* _Entries taken from a collection_:

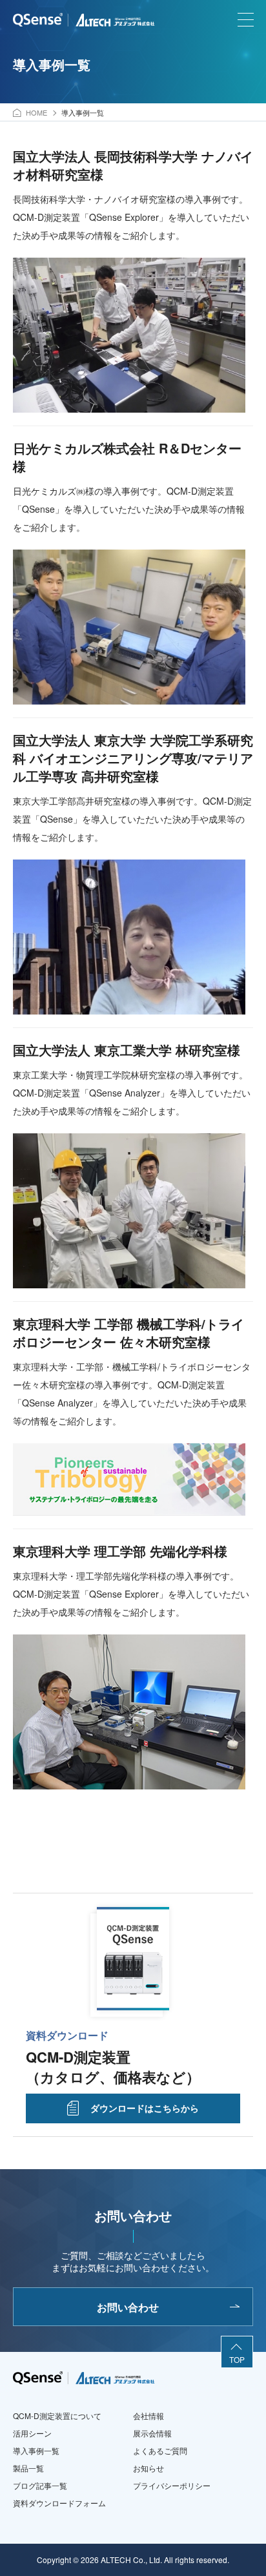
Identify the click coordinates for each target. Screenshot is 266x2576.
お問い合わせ (128, 2307)
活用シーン (32, 2432)
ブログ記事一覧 (40, 2485)
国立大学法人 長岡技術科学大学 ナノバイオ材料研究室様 (133, 165)
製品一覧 (28, 2467)
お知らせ (148, 2467)
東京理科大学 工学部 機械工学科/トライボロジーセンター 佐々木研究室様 (128, 1332)
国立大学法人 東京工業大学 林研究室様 (126, 1049)
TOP (237, 2359)
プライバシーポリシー (171, 2485)
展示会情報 (152, 2432)
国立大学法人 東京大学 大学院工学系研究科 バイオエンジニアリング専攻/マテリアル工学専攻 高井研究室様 (133, 757)
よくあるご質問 (160, 2450)
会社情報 (148, 2415)
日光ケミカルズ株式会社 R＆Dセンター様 (127, 456)
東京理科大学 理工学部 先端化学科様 (120, 1550)
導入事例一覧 (36, 2450)
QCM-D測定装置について (57, 2415)
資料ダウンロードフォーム (59, 2502)
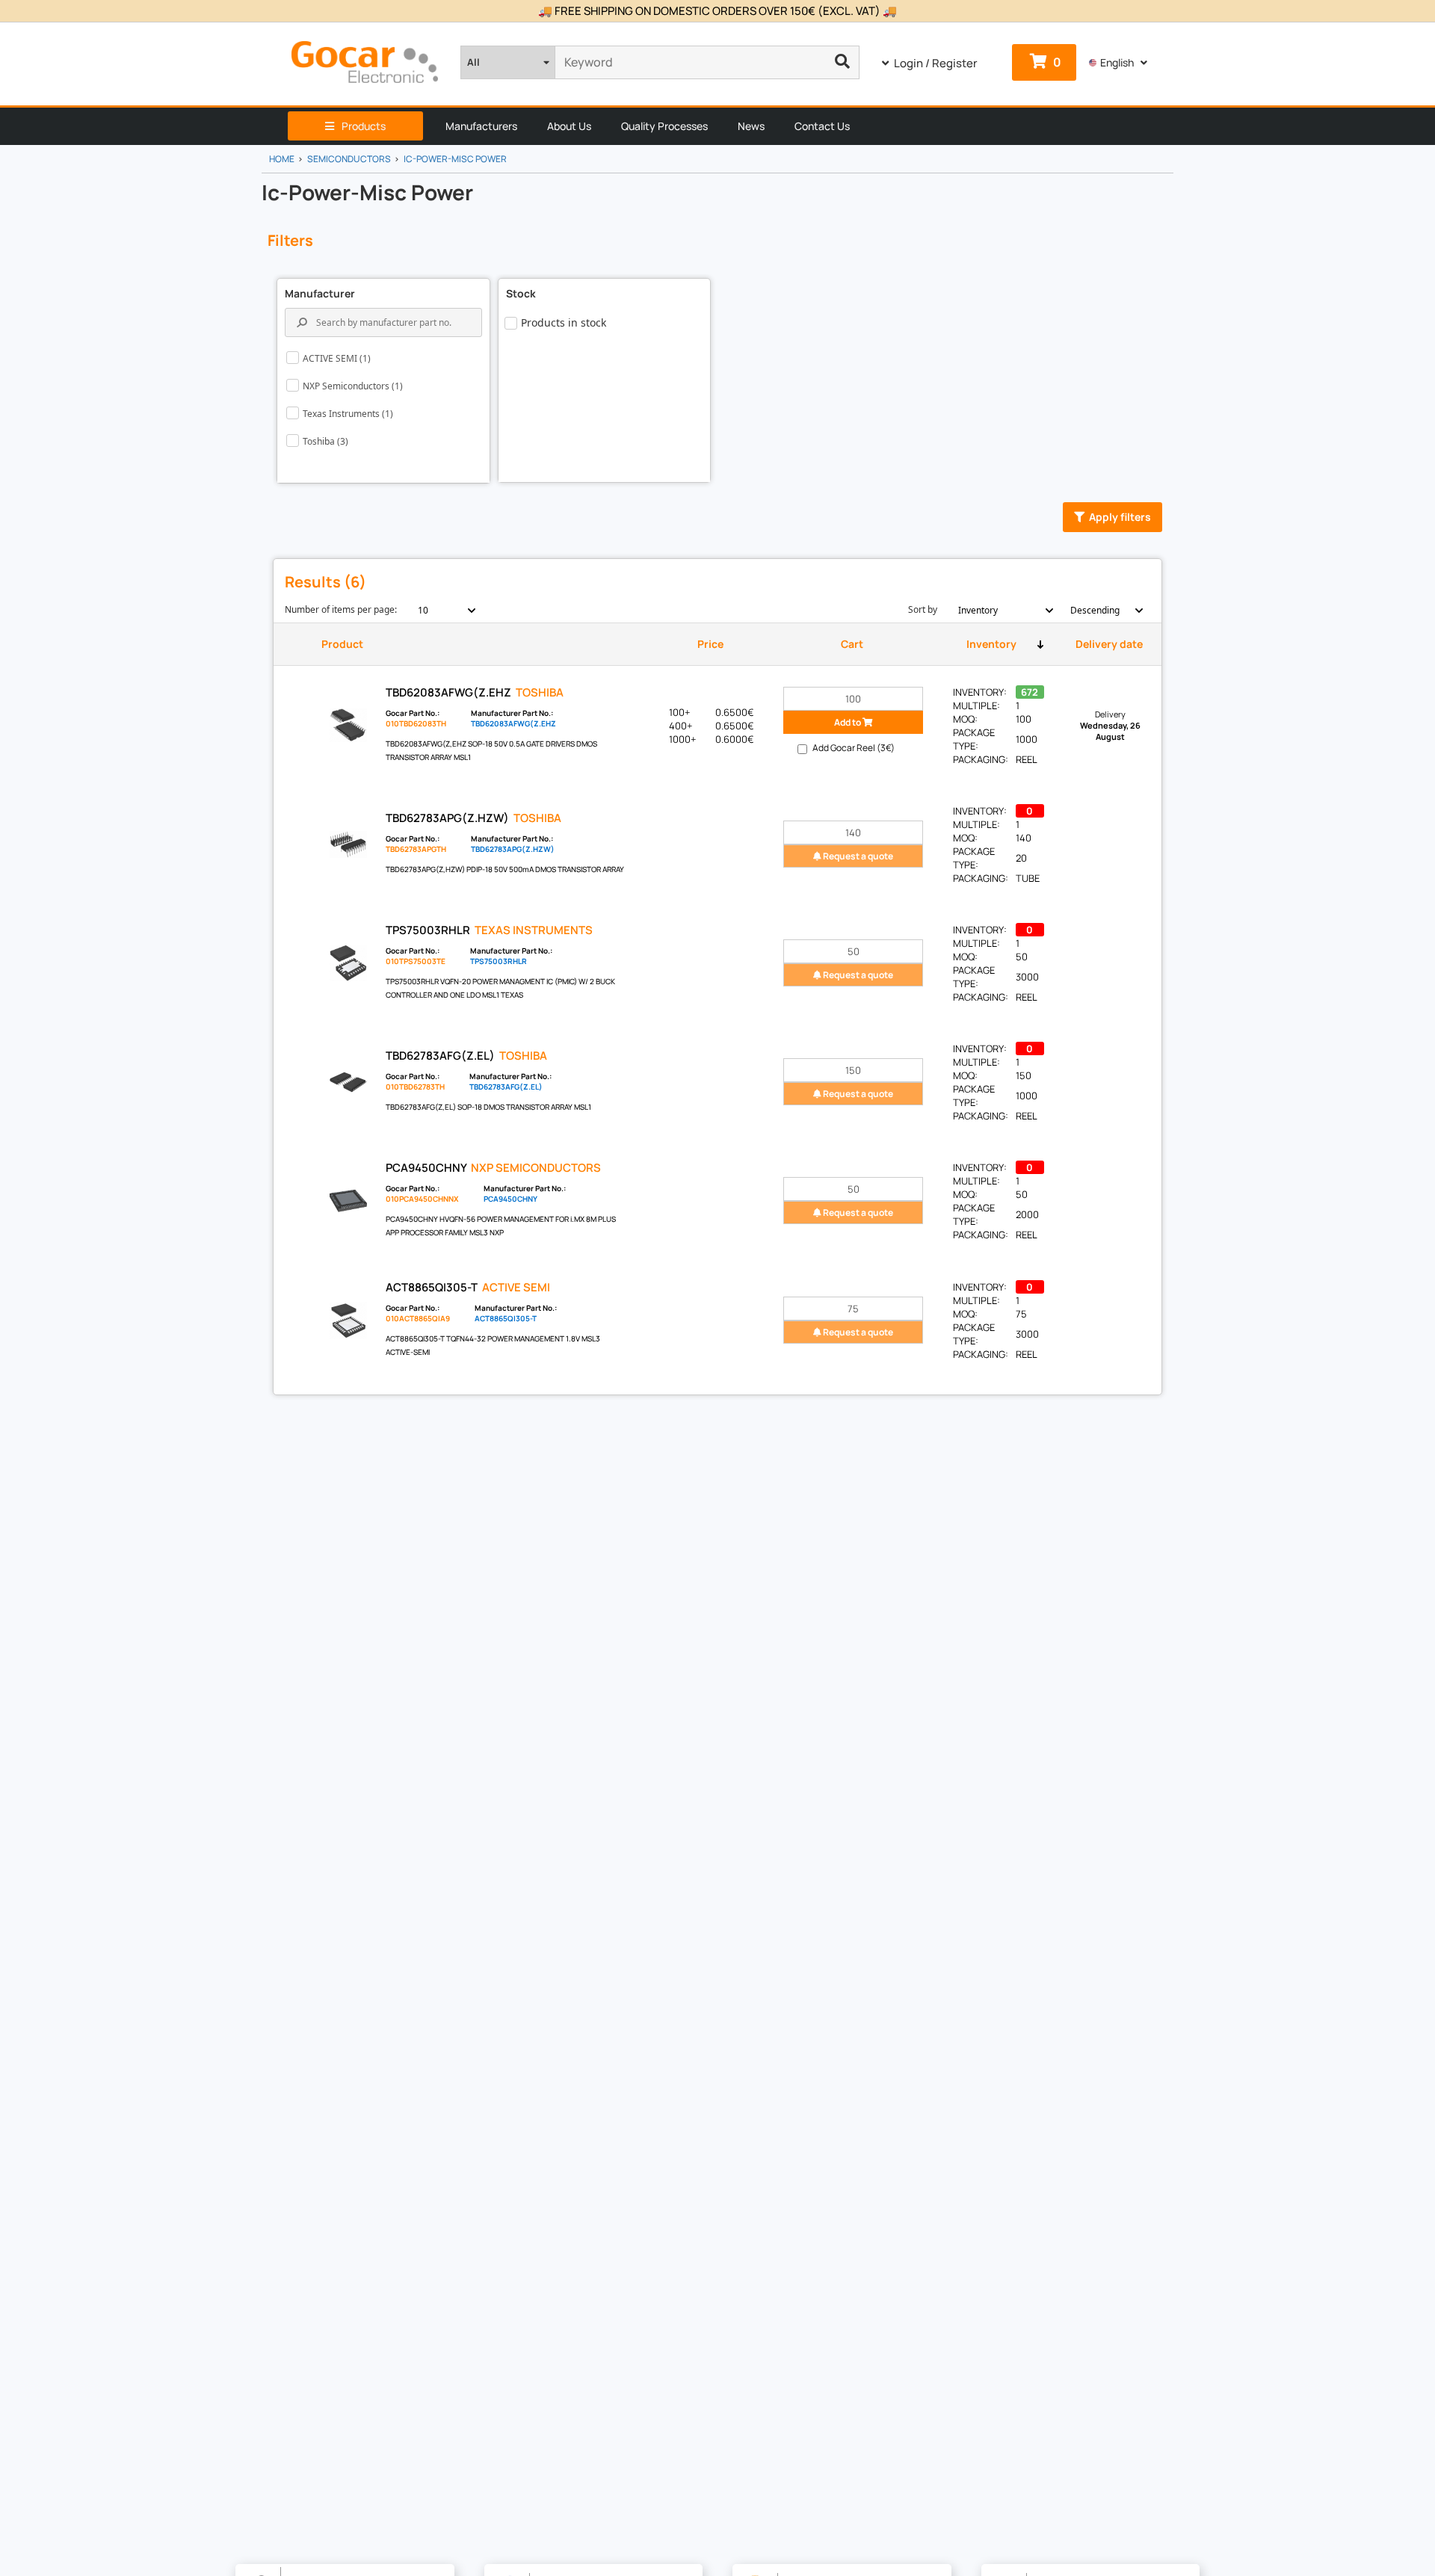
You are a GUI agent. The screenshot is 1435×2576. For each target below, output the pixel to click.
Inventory (991, 644)
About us (569, 126)
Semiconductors (349, 158)
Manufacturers (481, 126)
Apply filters (1120, 517)
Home (281, 158)
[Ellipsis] (843, 62)
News (751, 126)
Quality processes (664, 126)
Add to (848, 722)
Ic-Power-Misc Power (455, 158)
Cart (852, 644)
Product (342, 644)
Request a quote (857, 856)
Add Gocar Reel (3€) (853, 747)
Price (710, 644)
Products (364, 126)
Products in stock (563, 322)
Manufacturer (320, 293)
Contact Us (822, 126)
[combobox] (438, 610)
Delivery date (1109, 644)
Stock (521, 293)
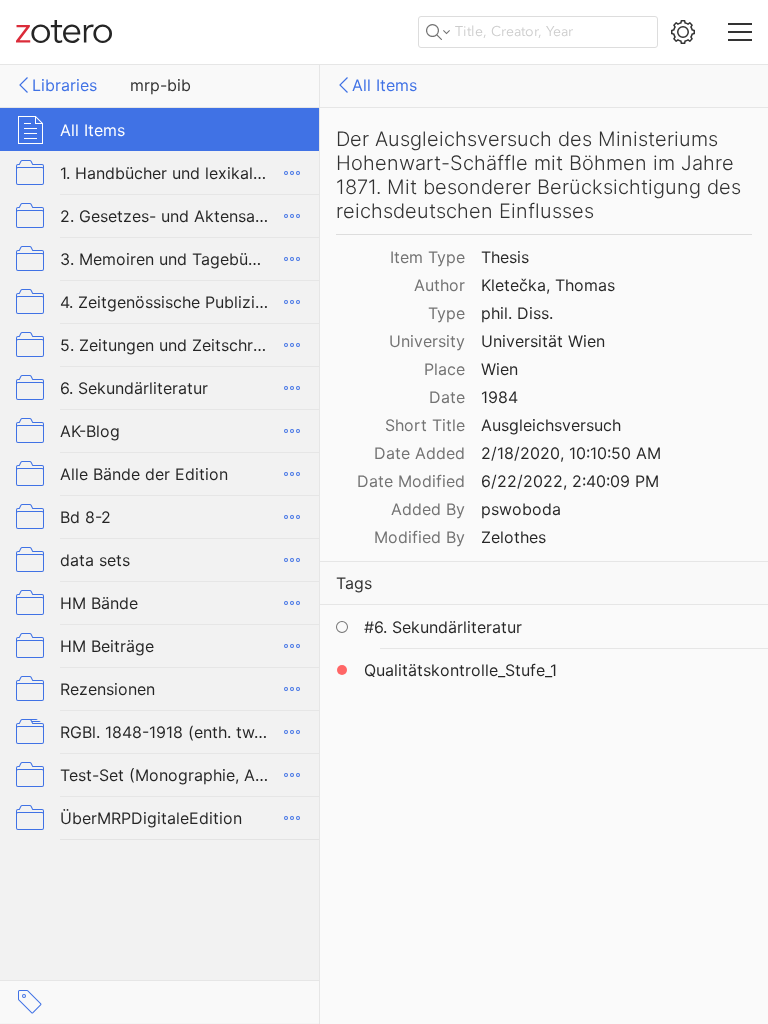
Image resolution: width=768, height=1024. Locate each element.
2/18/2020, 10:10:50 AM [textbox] (571, 453)
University (427, 341)
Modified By (419, 537)
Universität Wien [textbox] (543, 341)
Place (444, 369)
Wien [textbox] (499, 369)
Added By (428, 509)
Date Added (419, 453)
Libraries (64, 85)
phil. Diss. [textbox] (517, 313)
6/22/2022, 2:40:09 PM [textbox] (570, 481)
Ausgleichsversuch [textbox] (551, 425)
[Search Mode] (438, 32)
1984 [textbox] (499, 397)
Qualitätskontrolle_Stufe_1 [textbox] (460, 670)
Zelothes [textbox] (513, 537)
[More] (292, 173)
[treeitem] (160, 129)
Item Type (427, 257)
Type (446, 313)
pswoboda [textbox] (521, 509)
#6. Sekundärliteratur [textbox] (443, 627)
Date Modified (411, 481)
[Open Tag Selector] (30, 1002)
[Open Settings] (683, 32)
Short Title (425, 425)
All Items (384, 85)
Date (447, 397)
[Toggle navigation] (740, 32)
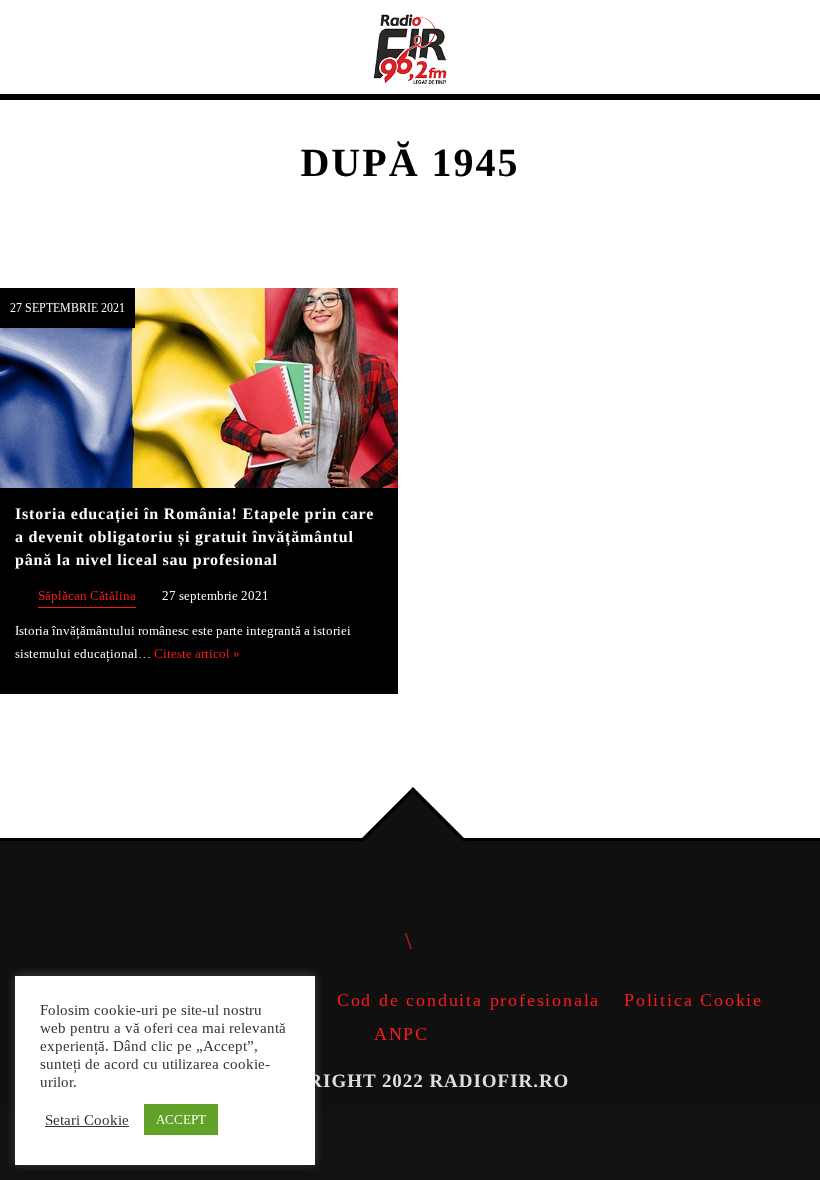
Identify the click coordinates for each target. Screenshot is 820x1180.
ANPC (401, 1034)
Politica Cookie (693, 1000)
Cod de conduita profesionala (468, 1000)
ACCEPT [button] (181, 1119)
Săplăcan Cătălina (87, 596)
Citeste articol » (197, 654)
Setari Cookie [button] (87, 1120)
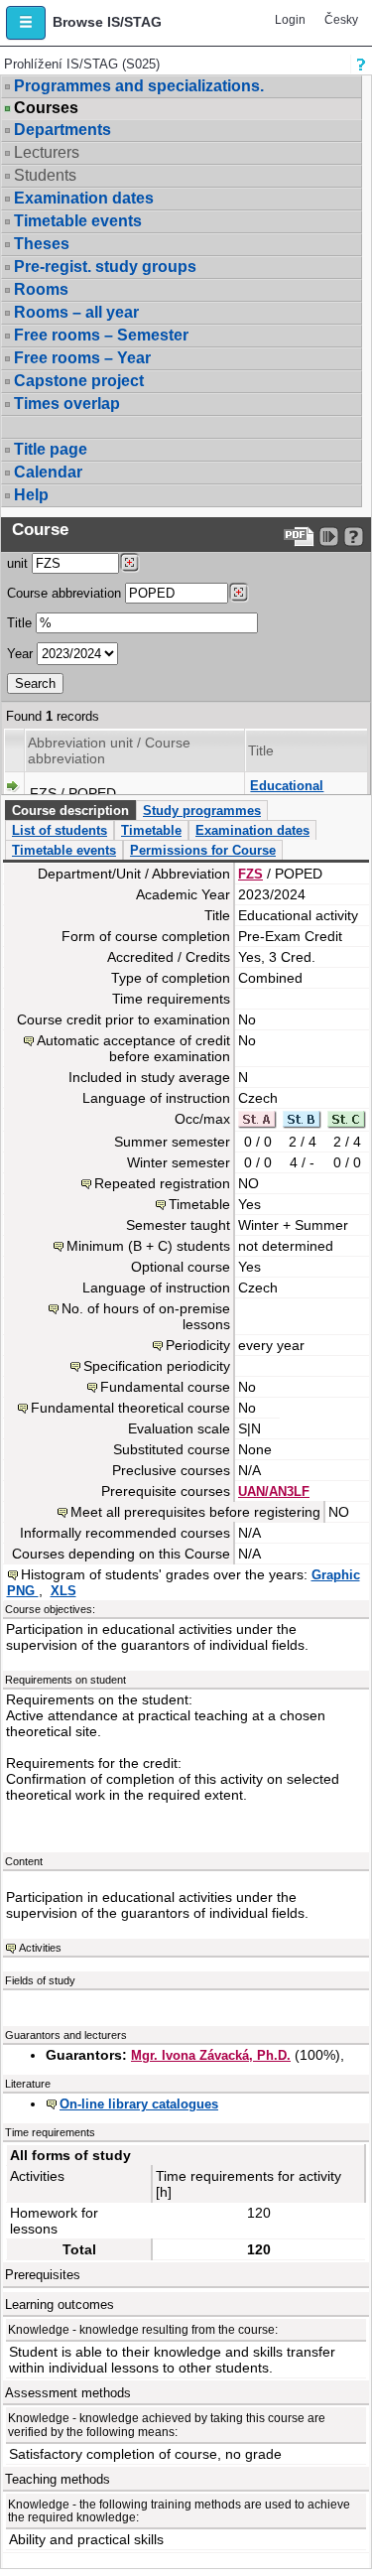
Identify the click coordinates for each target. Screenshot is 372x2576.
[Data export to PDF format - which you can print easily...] (299, 536)
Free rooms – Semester (101, 335)
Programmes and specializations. (139, 85)
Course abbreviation (64, 593)
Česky (341, 20)
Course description (70, 810)
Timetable (151, 830)
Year (20, 653)
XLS (63, 1590)
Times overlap (67, 403)
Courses (46, 108)
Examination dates (84, 198)
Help (31, 494)
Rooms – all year (76, 312)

* _Task instructions_: Copy exactly, and only, the lines from the first entry through the line holding "日光ケミカルズ株式会社 R＆Dセンター様 (127, 456)", both ends included, leaving out every picture.

* _Reply_:
Identify the click coordinates for each target. Screenshot is 266x2576.
お問い合わせ (128, 2307)
活用シーン (32, 2432)
ブログ記事一覧 (40, 2485)
国立大学法人 長岡技術科学大学 ナノバイオ材料研究室様 (133, 165)
製品一覧 (28, 2467)
お知らせ (148, 2467)
東京理科大学 工学部 機械工学科/トライボロジーセンター 佐々木研究室様 (128, 1332)
国立大学法人 東京工業大学 林研究室様 (126, 1049)
TOP (237, 2359)
プライバシーポリシー (171, 2485)
展示会情報 (152, 2432)
国立大学法人 東京大学 大学院工学系研究科 バイオエンジニアリング専攻/マテリアル工学専攻 高井研究室様 (133, 757)
よくあるご質問 (160, 2450)
会社情報 (148, 2415)
日光ケミカルズ株式会社 R＆Dセンター様 (127, 456)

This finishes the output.